### Fragmento seleccionado
Sin adjetivar ni especular, mediante rigurosa asociación de los hechos con la teoría política que los propulsó, sorprende Iván Garzón Vallejo con un libro que confronta a buena parte de la izquierda en este país: Rebeldes, románticos y profetas. Cuestiona en él la ideología justificatoria de la lucha armada como único camino posible del cambio. Y el toque mágico de la religión en la política, acusado en el ELN y, en otras guerrillas, menos ostentoso. En su apresurada asimilación de nuestra quebradiza democracia a las dictaduras del Cono Sur, se creyeron estos aventureros condenados al heroísmo. Otra vez la guerra santa de la violencia liberal-conservadora acicateada, se diría, por el dogma comunista de Stalin-dios para las Farc, de Mao-dios para el EPL, del Che y Fidel-dioses para el ELN, de sandinistas y tupamaros-dioses para el M-19. Al blasón de la espada y la cruz sumaron el de la hoz y el martillo.

### Consigna
¿Qué figura se presenta en el fragmento como dios para el EPL? Use solo lo que dice el fragmento.

### Material recopilado

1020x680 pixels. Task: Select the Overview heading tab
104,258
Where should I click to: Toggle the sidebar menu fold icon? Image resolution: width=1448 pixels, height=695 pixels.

### Respuesta
Mao.